Quote from: Seshatneferw on April 16, 2008, 08:19:55 AM
No indeed. What I was trying to say is that while women are trapped in the current cultural set-up, so are men, although in a different way. Women who want equality strive to get to a more privileged position than where they are; men would have to move towards a weaker position than what they have. Behind the gender inequality there's an underlying set of values that puts strength over weakness, and because of this it's still something of a no-no to let go of male privilege.
Nfr
Thank goodness!!!
I was about to be truly amazed and was wondering who was posting using your credentials!!!

"Weakness" and "strength" themselves don't seem all that problematic for me. The way we culturally load those two words is.
It is NOT weak to care for children, to find compromising positions and ameliorating discourse at the workplace, for instance. To foster positive relationship rather than to "fight to the final man."
A new understanding of 'winning' may be necessary. To win seems to me to be along the lines of Marx's "From each according to her means and to each according to her needs." To win sometimes means to make concession for a better overall interaction, a focus on a more distant future than on the quarterly 'bottom line.'
As things stand those 'other' understandings of 'winning' seem to be more fully embraced by women than by men in our culture. Of course, not by all. There's that rather unremarkable occurrence of women taking on the 'traditional' personae of men in order to 'prove' themselves.
The Hilary conundrum: where she has to appear to be 'strong,' yet is also criticised for not showing warmth and compassion. Or for showing warmth and compassion and being critisized for not being strong enough.
As long as women are stuck between those two choices with 'no-win' being the order of the day whichever way they take, then we still have a basic inequity and double-bind inflicted on one sex and not the other.
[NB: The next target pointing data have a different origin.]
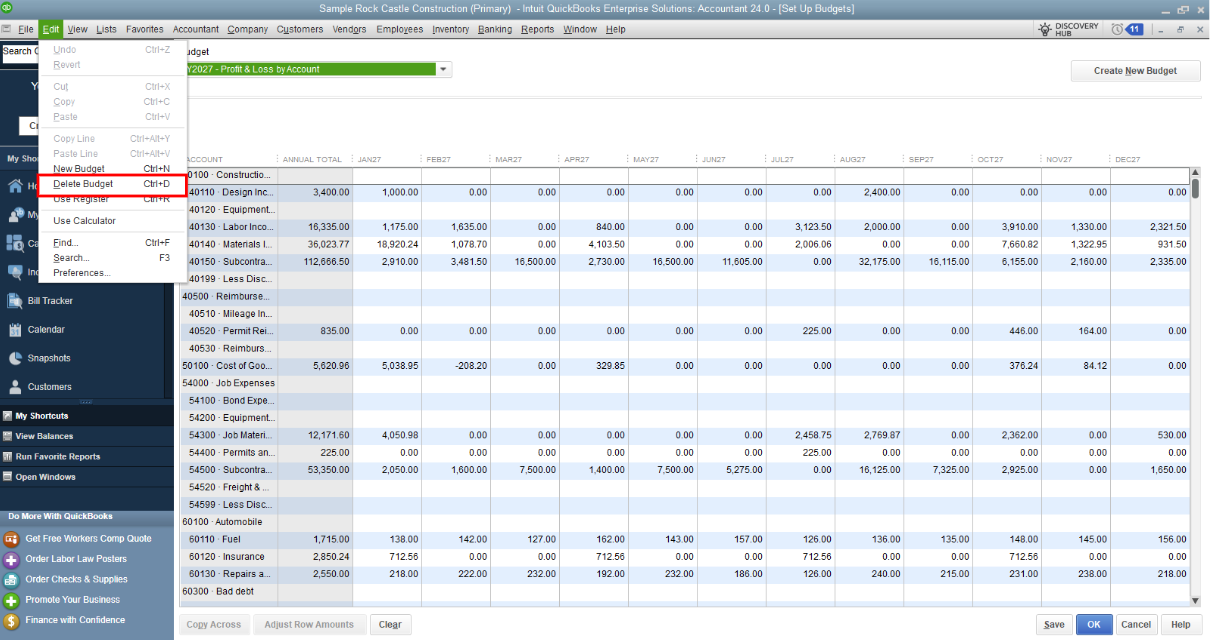Screen dimensions: 1210x640
Task: Open Bill Tracker from the sidebar
Action: [49, 301]
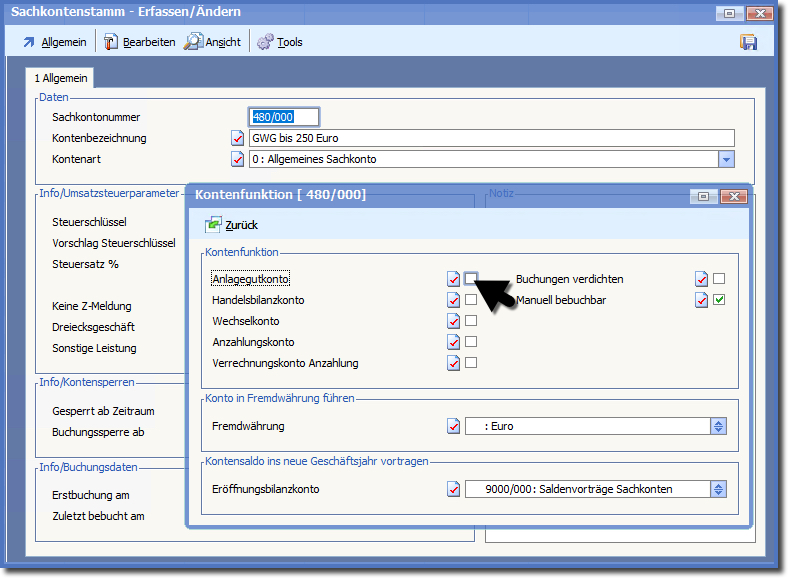The height and width of the screenshot is (578, 788).
Task: Click the Zurück arrow icon
Action: (x=214, y=225)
She becomes either 'ball-cutting bitch' or 'whiny bitch.' Those are very difficult places for anyone to stand.
And I think the basic lack of problem with Obama in similar situations due to 'his presence' (read bass voice, strong personal looks and stature, etc) despite the fact that there are no doubt many people who are otherwise scared to death that he is African-American is indicative of exactly that split about the ways we view women and the ways we view men.
White guys have been flocking to vote for a man of color -- white guys who have prolly never voted for, nor ever thought they would vote for, ANY man of color. Yet, Obama is more acceptable to them than Hilary.
And I suspect it is ABSOLUTELY because she is female.
And it's that basic 'blindness' that I perceive in many women of TS history that puzzles and totally eludes my understanding.
BTW, WW -- yes, NOW has accepted trans-women for about, if not more than, a decade. They often actually make pushes for T-rights in particular areas. Not every lesbian is a 'WBG' (women-born-girls) believer and out to exclude trans women from the 'company of women.'
My experience says most are not. My experience also says that most are unaware of transwomen among them in many cases. They know trans men from the milieu, but trans woman, except for those who do/have frequented the bars and org scenes, they are generally ignorant of.
There's a problem on both sides, but TS women who identify as 'lesbian' after transition are often much less likely to mix with other lesbians. I suspect that the reason has to do with comfort-level.
Of the people I have known there are TS hetero women who decline to work for T-causes and prefer offering their time and effort to women's shelters, hotlines, etc. They seem liklier to do so than the so-called lesbian TS women, in my experience.
But, I do think that any woman who merely dismisses 'feminism' may well do herself a major disservice without at least making that dismissal-decision based on some real study rather than accepting the pap of the Rush Limbuagh-set.